Editorial
Opposition Leader Tony Abbott seems to spend an awful lot of time in the small businesses of the Canberra region. It may even appear to some that he's posed for more photos in the butcheries, warehouses and workshops of Fyshwick and Queanbeyan than in those of his own electorate on Sydney's north shore. It's one of the dubious benefits of being located a convenient distance from Parliament.
Yet while Mr Abbott is happy to front the cameras on the premises of these businesses - making the usual glib complaints about tax burdens and red tape - he regularly does their owners untold damage. Every time he or shadow treasurer Joe Hockey dismisses the public service as little more than a wasteful cost, the ACT economy stutters.
Their words may merely be sound bites intended for voters in the contested electorates of western Sydney, south-east Queensland or suburban Adelaide. Yet they cause real harm in Canberra, undermining consumers' confidence, scuppering potential sales and delaying proposed investments. Recent reports from forecasters such as Macroeconomics and Deloitte Access Economics blame the ACT's softening markets in part on fears Mr Abbott will win office at the next election and the effect of this on local employment.
The memories of the late 1990s - when John Howard, in his first term as prime minister, retrenched almost 30,000 public servants - run deep for many Canberrans. Back then, the pain was felt not only by those staff who lost their jobs but by businesses across our city. Labor MP and former economics professor Andrew Leigh has trawled through the data from that period and compared it with national trends. He concludes that the cuts in 1996-97 alone slashed the price of the average home by $25,000 (a far greater amount then than it is now), raised the ACT's jobless rate by 1 percentage point and caused an extra 100 personal bankruptcies in this city.
Nonetheless, we know better than to expect sympathy from those outside Canberra. The archetype of the ineffectual public servant, who toils away at unnecessary work, is entrenched deeply in the thinking of uncomplicated Australians. Mr Abbott told this newspaper last month that while the Coalition would cut the federal bureaucracy's workforce, it was ''not talking about forced redundancies; we are talking about not replacing everyone who leaves''. Yet those softer remarks were made in the context of an ACT election campaign, in which Mr Abbott was trying to help his Canberra Liberal colleagues. When Mr Abbott and his shadow ministers are outside the ACT, they strike a different tone. Such as last week, when Mr Abbott told business leaders in Perth: ''Do we really need 20,000 more public servants in Canberra today than we had at the end of the Howard era?
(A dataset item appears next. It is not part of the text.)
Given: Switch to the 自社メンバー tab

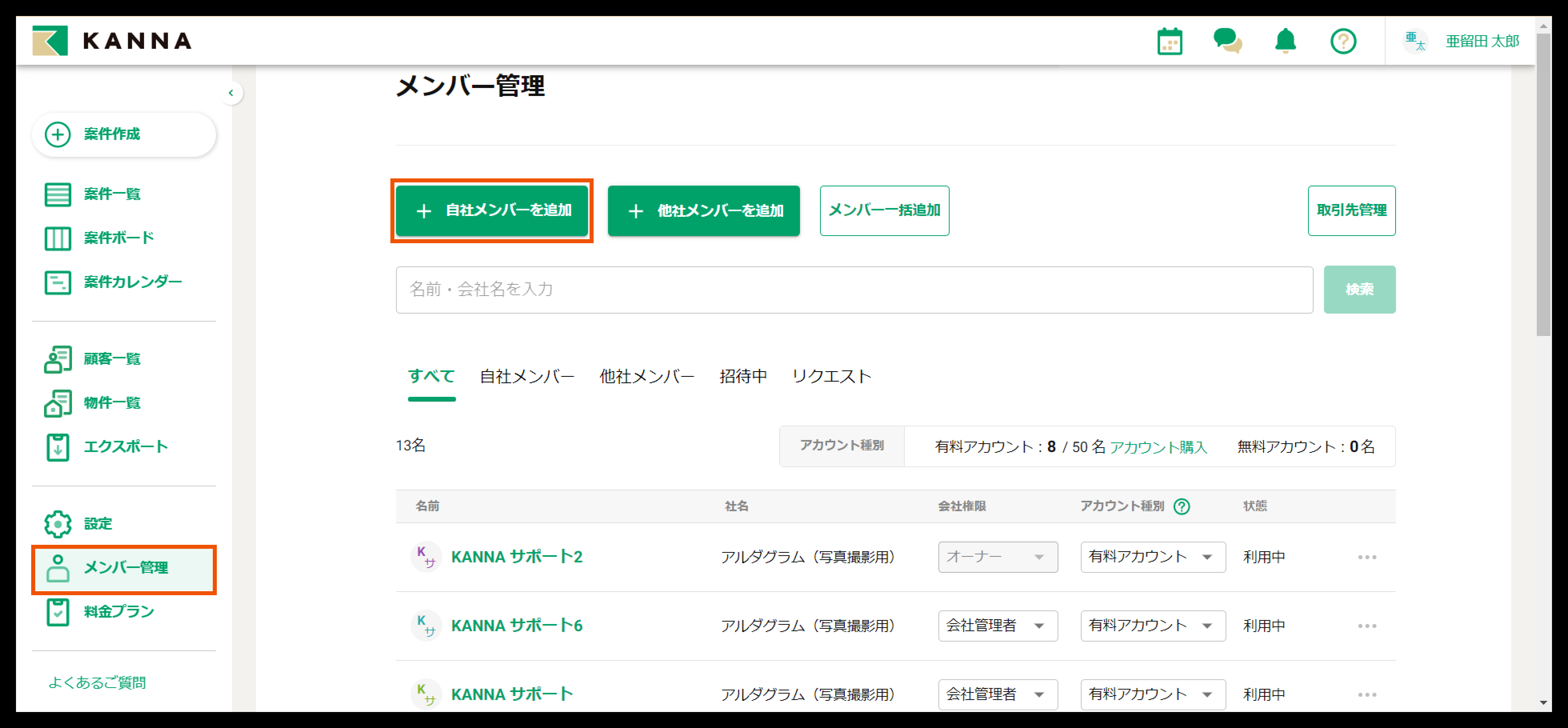Looking at the screenshot, I should tap(526, 377).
We don't, and the best way to get government spending down is by eliminating unnecessary programs, by ending duplication and overlap between different layers of government, and by pulling out of the over-regulation of organisations which are more than capable of running themselves.''
This might sound reasonable - if it were true. Alas, Mr Abbott's rhetoric about the bureaucracy is mostly nonsensical. In the five years since Labor won office, the combined Commonwealth workforce (which includes military personnel and government agencies' staff) increased by just over 10,000 full-time employees, not ''20,000 public servants'' as Mr Abbott says. The public service's growth has slowed significantly since the Coalition lost power; indeed, it is now shrinking. Also, the ratio of Commonwealth employees to the population has fallen markedly under the Gillard government. (In contrast, it rose every year that Mr Abbott was a cabinet minister.)
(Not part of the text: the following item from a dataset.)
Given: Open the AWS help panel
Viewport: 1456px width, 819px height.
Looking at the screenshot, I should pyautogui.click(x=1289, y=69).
If Mr Abbott was genuinely concerned about waste, he would engage in the difficult work of identifying inefficiencies and ridding the bureaucracy of them; not setting an arbitrary target of 20,000 jobs and hoping, with little logic, that a hiring freeze will somehow leave him with the right balance of staff he needs to govern. It's safe to assume that, if the Coalition wins the coming election, Mr Abbott will be forced to allow so many exceptions to his recruitment ''freeze'' that it will end up as no such thing.
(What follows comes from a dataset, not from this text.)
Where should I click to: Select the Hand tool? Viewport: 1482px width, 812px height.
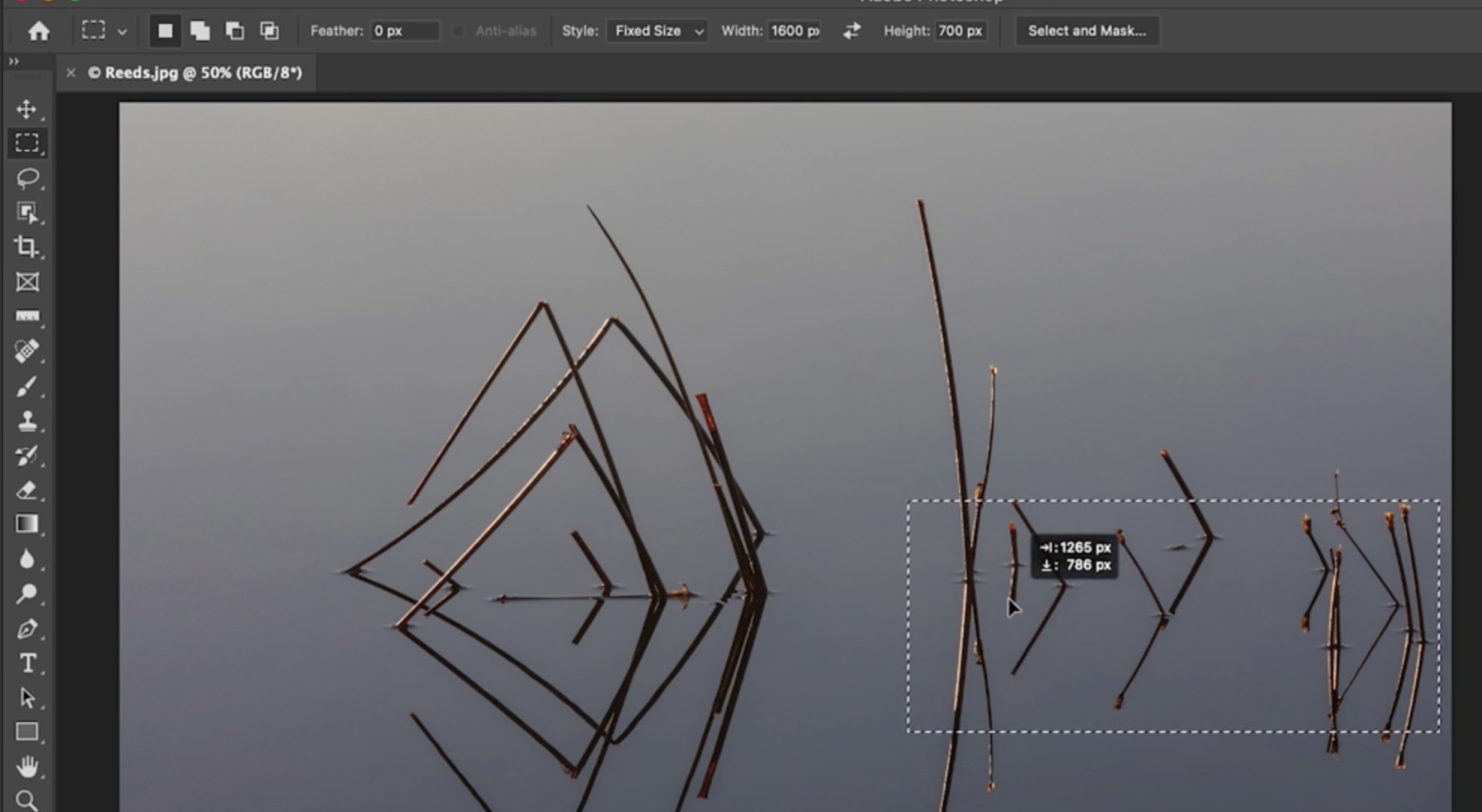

Similar criticisms can be squared at Labor, which has opted regularly to ramp up the efficiency dividend - effectively delegating tough decisions on spending to its senior public servants. Labor might not be shedding as many staff as Mr Abbott threatens to, but it has squeezed the public service tightly in the name of a surplus it probably won't achieve. Neither party is above abusing the public service in the hunt for political gain. Canberrans, and public servants in particular, deserve far more respect from the parliamentarians with whom they share a city.